On the top of the smartphone we find the Infrared port covered by a dark plastic strip. The head of the stylus is also seen in that position. It sits inside the smartphone's body as usual and is easily put in or pulled out. Once put in it sits firmly in place and there is no risk of losing it.
The right side of the phone houses the Opera web browser shortcut key, the camera shortcut key and the Memory Stick Duo slot cover. The Web browser key function can also be customized similarly to the Music player shortcut key - it can be set to open the Web browser, the Main menu, the Media player, the Sound recorder, the Task manager, or the Video phone application. When the flip is closed, pressing the camera shortcut keys turns on the LED on the back which otherwise serves as camera flash. It's a convenient solution since you can use the LED as a flashlight. Since the Opera web browser works only in fullscreen mode you need to have the flip opened in order for the Web browser shortcut key to work. As opposed to all new Sony Ericsson models which leave the factory with the new M2 Memory Stick slot, this time the manufacturer has allowed the users to use the more popular Memory Stick Duo cards.
The bottom part of the smartphone features the regular Fast port used by Sony Ericsson and the microphone aperture.
Flipping the phone on its back reveals the rotating camera lens cover, the external antenna slot cap, the handset's loudspeaker and the LED flash. There is a transparent rubber strip in the bottom part of the backside. When the handset is put lying on a table, the strip makes it impossible for it to slide on the table surface.
The camera cover is opened by a circular slide. The cover itself is nothing new and is used in other Sony Ericsson mobiles. Opening the slider turns on the camera automatically - much like on the Sony Ericsson K750 and Sony Ericsson K800 which had a different design cover though.
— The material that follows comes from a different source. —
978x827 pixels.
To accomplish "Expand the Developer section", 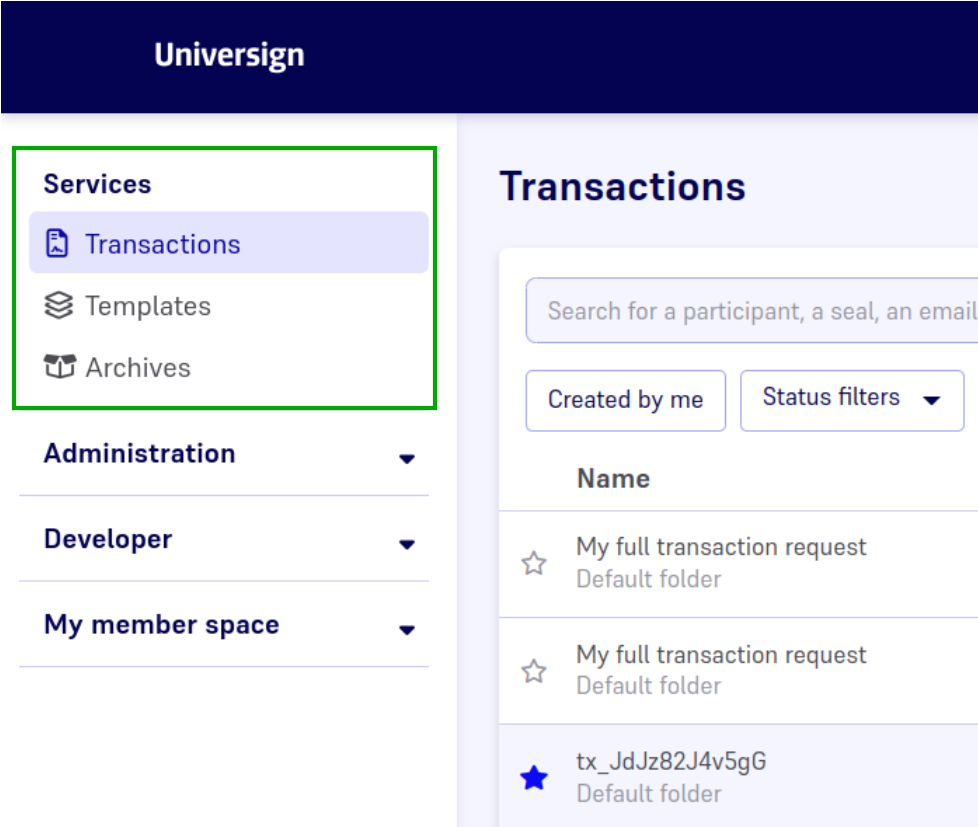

As we already said, the stylus is hidden in a hole on the upper back of the phone and is easily accessible when you turn the phone around.
The battery cover on the back is readily opened with a slide. Sony Ericsson is equipped with a Li-Polymer Sony Ericsson BST-34 battery with a capacity of 1120 mAh.
According to the manufacturer, the battery should supply the smartphone with enough power for up to 400 h standby in GSM networks and up to 300 h if 3G networks. The total video call time supported by the battery is 1 h and 40 min, while in regular calls it should last up to 9 hours in GSM networks and up to 3 hours in 3G networks. Furthermore, when using or editing emails with the backlighting turned on or when listening to music using the headset, the battery should last up to 9 hours. Unfortunately, we couldn't test the phone's battery life since we used the phone heavily during our tests and thus the battery life we experienced was not indicative for the real-life performance of the phone. But judging on our experience we might say that when using the phone normally, taking the occasional pictures with the camera and using the Wi-Fi for an hour per day, the smartphone won't last more than full 2 days.